───── Material for this exercise

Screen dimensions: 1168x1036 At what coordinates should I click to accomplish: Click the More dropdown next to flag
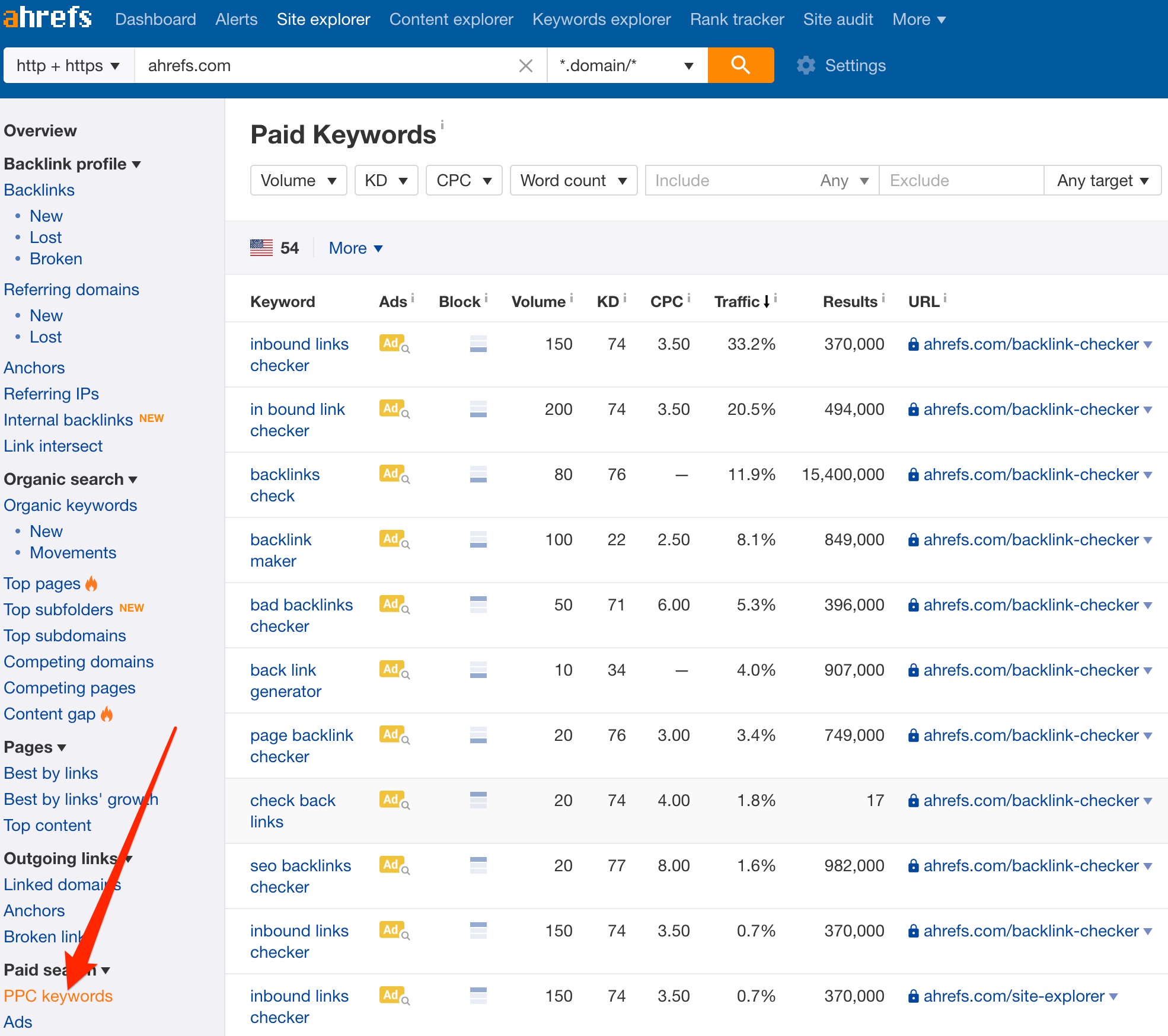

──────────
───── Material for this exercise

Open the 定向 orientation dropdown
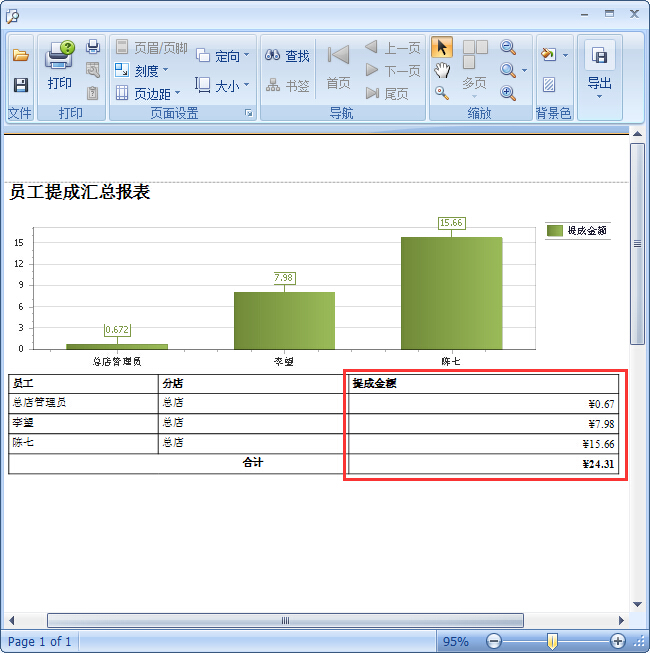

──────────
───── Material for this exercise

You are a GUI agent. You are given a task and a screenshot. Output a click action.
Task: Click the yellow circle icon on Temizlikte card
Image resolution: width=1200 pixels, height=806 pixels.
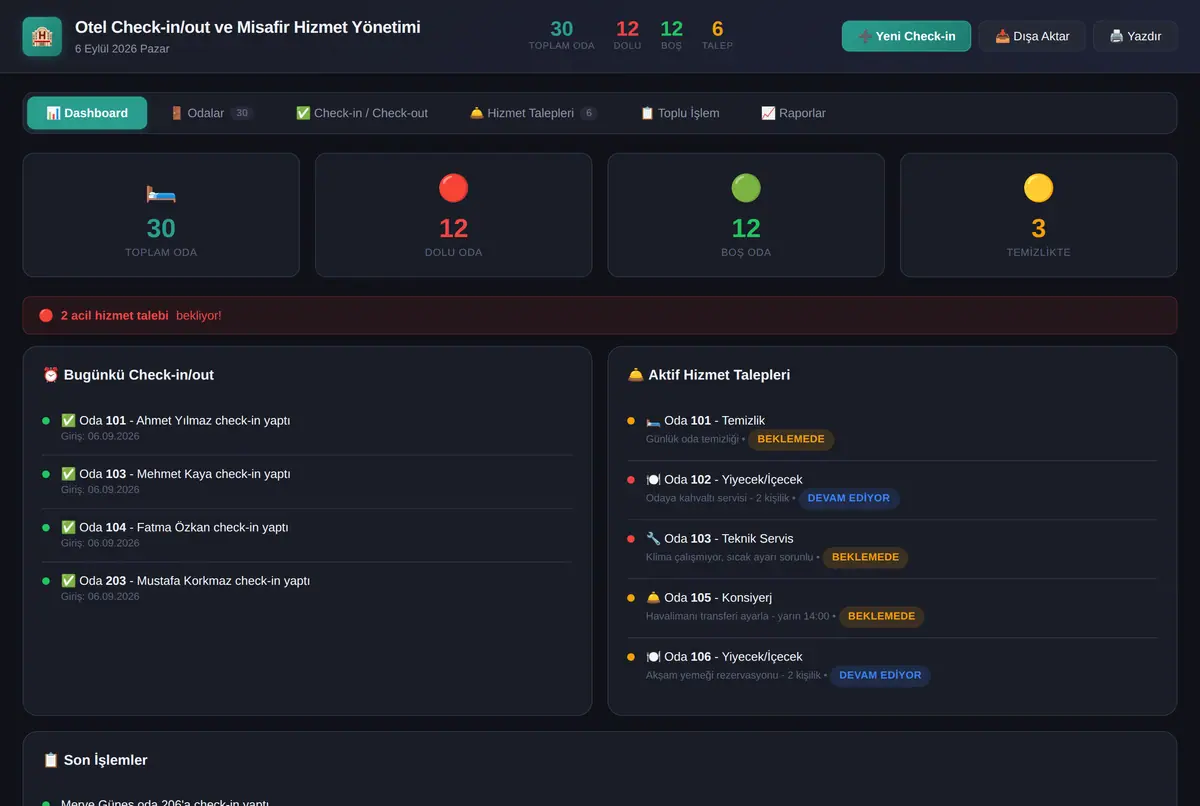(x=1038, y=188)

──────────

The task
Rewrite the entries starting at the line that contains "You are a GUI" and ending at the line that contains "(x=1038, y=188)", with "yellow" swapped for "orange" and nothing else changed. Leave the pictures out.

Correct result
You are a GUI agent. You are given a task and a screenshot. Output a click action.
Task: Click the orange circle icon on Temizlikte card
Image resolution: width=1200 pixels, height=806 pixels.
(x=1038, y=188)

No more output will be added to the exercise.